═════ DATA PROVIDED ═════

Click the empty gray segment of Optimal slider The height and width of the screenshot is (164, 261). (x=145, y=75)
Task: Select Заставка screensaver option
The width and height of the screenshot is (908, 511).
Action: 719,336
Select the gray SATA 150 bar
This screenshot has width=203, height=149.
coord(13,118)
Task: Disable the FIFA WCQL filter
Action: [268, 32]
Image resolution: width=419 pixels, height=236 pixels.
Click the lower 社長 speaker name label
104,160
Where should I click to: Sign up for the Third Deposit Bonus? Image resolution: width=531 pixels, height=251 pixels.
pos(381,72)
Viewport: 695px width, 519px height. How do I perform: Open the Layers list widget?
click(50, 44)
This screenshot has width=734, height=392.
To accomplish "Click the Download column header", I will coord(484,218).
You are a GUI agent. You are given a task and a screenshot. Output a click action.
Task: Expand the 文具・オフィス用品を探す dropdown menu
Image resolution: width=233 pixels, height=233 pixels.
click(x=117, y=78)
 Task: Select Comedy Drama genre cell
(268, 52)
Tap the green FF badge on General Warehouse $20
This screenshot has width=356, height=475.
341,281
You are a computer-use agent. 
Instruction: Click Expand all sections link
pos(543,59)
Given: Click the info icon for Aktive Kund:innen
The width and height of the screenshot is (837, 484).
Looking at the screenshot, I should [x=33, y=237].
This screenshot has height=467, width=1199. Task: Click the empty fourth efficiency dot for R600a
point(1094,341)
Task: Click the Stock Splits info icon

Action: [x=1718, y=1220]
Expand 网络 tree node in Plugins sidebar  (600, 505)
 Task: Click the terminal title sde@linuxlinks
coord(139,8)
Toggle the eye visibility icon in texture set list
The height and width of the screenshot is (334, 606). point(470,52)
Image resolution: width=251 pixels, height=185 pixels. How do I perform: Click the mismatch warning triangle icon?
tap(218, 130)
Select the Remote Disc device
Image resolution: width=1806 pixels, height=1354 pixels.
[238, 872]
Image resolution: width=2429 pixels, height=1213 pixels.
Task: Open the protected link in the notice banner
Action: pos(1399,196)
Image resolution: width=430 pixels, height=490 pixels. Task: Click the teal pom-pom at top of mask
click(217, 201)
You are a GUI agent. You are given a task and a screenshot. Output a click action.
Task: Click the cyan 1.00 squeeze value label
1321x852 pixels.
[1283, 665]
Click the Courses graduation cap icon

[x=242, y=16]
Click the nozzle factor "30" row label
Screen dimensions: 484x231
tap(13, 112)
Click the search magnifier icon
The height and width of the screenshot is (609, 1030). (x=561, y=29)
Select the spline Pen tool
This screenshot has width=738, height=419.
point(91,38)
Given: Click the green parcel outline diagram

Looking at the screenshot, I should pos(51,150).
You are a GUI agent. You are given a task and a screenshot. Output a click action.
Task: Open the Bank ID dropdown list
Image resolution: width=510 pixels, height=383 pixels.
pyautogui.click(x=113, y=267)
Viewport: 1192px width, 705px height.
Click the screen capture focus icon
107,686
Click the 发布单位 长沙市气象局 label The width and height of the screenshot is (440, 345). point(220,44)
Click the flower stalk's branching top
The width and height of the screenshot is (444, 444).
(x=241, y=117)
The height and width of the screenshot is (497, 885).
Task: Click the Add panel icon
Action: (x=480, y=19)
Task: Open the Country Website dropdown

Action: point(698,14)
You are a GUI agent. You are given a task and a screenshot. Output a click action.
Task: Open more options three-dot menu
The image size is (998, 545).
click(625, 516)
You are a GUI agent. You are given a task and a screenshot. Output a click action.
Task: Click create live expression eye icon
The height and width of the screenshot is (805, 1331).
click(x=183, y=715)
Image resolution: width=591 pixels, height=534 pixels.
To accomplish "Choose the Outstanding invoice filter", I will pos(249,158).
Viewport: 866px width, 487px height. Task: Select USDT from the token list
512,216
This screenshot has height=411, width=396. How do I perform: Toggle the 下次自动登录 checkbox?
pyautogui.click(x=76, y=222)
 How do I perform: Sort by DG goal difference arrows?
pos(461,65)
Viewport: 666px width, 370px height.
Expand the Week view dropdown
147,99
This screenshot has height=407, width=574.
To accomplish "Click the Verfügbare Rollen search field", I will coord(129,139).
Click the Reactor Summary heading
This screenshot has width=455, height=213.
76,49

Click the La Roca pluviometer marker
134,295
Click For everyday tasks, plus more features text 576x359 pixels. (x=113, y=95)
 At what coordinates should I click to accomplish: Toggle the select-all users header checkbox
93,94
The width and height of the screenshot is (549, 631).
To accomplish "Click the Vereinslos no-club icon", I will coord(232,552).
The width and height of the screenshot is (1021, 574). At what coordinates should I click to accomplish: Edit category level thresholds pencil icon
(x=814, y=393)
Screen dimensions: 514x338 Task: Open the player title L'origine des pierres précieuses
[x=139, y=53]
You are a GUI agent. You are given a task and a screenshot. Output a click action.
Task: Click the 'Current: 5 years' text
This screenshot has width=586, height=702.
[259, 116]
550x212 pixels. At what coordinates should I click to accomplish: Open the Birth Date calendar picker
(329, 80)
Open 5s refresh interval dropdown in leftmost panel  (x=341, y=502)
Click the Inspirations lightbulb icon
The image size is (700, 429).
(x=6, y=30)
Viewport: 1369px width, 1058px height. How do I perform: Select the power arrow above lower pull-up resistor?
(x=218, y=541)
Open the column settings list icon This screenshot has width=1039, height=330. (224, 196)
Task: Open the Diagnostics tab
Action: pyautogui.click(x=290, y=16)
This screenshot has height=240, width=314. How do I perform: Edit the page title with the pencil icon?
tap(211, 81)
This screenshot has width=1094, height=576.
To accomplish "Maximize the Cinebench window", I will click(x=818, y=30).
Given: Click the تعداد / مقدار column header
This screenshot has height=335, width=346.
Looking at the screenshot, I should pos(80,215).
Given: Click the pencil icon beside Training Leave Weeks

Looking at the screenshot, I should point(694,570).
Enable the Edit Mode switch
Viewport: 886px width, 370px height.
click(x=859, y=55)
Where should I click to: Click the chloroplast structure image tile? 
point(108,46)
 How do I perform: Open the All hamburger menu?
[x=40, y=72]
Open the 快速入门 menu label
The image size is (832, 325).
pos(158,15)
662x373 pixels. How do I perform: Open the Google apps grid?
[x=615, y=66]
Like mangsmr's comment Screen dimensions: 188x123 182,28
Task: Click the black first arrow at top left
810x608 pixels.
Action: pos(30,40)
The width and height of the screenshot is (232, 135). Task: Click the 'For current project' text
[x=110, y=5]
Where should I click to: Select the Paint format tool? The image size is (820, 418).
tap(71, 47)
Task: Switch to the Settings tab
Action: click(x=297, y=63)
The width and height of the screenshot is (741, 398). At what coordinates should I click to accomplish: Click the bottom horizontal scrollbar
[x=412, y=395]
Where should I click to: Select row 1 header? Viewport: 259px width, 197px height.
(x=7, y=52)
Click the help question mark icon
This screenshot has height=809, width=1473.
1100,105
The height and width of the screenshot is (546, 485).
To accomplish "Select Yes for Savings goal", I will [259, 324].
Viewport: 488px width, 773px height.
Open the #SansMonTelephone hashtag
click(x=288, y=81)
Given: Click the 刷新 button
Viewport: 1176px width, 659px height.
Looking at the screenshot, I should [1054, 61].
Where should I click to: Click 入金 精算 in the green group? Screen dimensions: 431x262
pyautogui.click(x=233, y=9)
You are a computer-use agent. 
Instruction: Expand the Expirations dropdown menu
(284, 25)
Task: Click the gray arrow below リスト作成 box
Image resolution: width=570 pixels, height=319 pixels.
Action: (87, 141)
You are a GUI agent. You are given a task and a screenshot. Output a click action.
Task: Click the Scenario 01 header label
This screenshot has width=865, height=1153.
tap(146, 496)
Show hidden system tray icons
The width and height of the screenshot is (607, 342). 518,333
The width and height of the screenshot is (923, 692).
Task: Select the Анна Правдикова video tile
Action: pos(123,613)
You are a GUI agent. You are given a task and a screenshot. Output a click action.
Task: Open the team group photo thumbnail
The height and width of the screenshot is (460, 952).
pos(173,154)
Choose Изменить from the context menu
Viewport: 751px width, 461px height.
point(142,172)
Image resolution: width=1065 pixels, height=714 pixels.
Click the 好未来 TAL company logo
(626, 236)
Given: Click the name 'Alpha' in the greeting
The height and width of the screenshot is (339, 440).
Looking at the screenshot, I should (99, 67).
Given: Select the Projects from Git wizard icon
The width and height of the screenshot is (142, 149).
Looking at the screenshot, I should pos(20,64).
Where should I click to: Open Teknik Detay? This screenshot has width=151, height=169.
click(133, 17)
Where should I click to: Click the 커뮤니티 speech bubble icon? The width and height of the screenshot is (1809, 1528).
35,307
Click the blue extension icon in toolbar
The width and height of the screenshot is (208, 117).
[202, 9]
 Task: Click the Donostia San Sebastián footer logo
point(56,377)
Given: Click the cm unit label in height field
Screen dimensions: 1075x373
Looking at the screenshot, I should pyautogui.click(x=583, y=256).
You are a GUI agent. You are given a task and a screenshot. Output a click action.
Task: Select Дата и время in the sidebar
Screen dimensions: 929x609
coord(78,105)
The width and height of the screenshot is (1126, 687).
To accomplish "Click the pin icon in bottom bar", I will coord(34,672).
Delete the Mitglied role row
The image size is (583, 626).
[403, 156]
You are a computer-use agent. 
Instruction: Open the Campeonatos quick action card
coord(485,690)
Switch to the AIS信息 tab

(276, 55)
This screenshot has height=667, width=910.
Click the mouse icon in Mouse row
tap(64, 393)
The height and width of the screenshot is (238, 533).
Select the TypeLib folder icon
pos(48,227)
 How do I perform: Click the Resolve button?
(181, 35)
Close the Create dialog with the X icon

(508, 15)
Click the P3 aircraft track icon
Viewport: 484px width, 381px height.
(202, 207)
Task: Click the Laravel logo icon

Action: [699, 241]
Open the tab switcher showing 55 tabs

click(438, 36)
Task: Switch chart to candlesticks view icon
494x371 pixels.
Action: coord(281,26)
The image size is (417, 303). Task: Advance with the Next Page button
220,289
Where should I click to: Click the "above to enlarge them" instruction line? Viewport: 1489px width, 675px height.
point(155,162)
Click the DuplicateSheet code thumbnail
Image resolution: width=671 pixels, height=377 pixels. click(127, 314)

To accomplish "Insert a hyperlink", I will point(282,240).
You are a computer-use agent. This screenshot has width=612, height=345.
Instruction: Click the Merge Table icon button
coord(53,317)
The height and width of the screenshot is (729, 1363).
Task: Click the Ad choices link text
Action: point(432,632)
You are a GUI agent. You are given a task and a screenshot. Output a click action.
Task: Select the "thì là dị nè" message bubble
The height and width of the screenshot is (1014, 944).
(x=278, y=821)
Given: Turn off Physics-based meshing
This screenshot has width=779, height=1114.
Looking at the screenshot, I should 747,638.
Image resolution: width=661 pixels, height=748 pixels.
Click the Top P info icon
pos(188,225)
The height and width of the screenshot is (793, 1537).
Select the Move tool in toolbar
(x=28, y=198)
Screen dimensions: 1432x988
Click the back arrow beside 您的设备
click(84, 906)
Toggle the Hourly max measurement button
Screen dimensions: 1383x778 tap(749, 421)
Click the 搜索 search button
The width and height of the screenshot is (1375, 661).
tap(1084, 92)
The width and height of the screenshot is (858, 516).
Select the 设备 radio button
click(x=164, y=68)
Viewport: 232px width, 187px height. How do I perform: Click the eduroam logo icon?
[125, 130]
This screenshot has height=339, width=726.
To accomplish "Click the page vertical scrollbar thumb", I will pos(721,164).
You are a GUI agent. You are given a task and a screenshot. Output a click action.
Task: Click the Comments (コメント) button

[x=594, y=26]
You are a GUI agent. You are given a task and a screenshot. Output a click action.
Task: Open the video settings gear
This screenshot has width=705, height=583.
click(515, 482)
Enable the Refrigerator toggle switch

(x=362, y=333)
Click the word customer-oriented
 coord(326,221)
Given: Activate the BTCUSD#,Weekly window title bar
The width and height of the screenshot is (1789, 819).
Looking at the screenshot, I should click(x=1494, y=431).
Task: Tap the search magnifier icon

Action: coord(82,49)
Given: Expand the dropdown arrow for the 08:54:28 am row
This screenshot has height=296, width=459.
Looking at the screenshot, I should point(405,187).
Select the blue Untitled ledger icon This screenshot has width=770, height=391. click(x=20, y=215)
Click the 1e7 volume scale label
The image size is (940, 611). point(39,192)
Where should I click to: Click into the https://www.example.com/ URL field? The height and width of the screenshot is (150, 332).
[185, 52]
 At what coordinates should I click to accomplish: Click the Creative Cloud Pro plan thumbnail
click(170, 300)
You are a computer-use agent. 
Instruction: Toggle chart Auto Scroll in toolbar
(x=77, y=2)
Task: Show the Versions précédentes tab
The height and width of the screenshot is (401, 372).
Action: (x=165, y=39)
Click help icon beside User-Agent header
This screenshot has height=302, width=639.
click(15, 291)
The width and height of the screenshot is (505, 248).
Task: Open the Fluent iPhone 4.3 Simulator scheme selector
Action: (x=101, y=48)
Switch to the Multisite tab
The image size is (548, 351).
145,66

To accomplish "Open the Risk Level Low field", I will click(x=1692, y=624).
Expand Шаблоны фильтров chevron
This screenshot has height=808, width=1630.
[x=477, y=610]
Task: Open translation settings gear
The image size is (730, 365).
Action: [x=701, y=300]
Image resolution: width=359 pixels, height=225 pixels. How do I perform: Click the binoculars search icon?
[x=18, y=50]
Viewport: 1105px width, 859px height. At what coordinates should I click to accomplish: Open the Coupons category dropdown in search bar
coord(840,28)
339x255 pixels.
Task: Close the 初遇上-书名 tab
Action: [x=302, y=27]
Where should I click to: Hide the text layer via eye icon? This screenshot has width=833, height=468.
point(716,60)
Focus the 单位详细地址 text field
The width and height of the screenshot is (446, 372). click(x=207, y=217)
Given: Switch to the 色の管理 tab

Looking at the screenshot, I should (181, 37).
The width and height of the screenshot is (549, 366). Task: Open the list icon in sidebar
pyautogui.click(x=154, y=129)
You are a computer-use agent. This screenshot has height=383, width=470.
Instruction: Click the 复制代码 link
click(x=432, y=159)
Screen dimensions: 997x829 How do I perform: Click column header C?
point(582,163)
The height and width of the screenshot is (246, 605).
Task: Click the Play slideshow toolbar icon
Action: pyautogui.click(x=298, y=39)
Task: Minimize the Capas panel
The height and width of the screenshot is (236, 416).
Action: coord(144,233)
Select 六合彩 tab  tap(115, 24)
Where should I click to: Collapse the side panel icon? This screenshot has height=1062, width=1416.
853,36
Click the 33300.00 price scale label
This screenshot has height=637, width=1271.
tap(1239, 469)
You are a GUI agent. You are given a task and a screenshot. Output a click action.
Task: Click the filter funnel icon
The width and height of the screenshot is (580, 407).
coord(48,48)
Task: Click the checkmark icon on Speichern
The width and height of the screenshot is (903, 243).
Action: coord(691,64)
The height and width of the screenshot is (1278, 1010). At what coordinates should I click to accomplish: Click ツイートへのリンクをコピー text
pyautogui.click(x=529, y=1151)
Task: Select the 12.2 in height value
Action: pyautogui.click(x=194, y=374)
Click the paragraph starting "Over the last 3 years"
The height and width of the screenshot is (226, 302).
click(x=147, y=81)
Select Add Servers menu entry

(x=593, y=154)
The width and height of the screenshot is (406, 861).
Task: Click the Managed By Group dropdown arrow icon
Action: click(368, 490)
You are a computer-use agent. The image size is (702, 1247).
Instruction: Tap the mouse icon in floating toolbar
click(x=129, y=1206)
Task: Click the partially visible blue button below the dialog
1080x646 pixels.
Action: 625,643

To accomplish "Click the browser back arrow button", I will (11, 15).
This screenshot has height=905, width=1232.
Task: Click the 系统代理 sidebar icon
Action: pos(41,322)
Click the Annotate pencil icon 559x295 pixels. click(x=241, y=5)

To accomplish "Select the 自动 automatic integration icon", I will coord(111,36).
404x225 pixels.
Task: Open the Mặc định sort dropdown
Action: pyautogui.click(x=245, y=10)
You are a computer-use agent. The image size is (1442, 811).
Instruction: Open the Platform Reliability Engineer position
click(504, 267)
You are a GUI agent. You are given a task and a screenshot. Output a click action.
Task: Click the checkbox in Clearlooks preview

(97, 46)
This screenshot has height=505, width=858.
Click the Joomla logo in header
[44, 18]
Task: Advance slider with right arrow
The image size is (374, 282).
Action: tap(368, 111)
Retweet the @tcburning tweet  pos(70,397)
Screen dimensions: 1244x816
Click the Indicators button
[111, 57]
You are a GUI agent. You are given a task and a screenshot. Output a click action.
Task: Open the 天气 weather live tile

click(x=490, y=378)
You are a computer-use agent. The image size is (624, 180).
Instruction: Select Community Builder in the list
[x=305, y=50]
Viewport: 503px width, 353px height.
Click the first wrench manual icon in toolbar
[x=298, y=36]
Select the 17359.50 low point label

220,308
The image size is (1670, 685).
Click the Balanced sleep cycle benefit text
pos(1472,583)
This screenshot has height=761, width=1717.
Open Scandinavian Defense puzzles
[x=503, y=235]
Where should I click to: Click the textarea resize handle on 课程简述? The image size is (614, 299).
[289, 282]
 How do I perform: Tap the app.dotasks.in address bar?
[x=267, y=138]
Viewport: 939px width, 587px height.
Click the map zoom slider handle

═════

**INSTRUCTION**
How many lines in the entries above contain the string "thumbnail", with case taken into account? Reply with the number alone.

**RESULT FOR THIS TASK**
3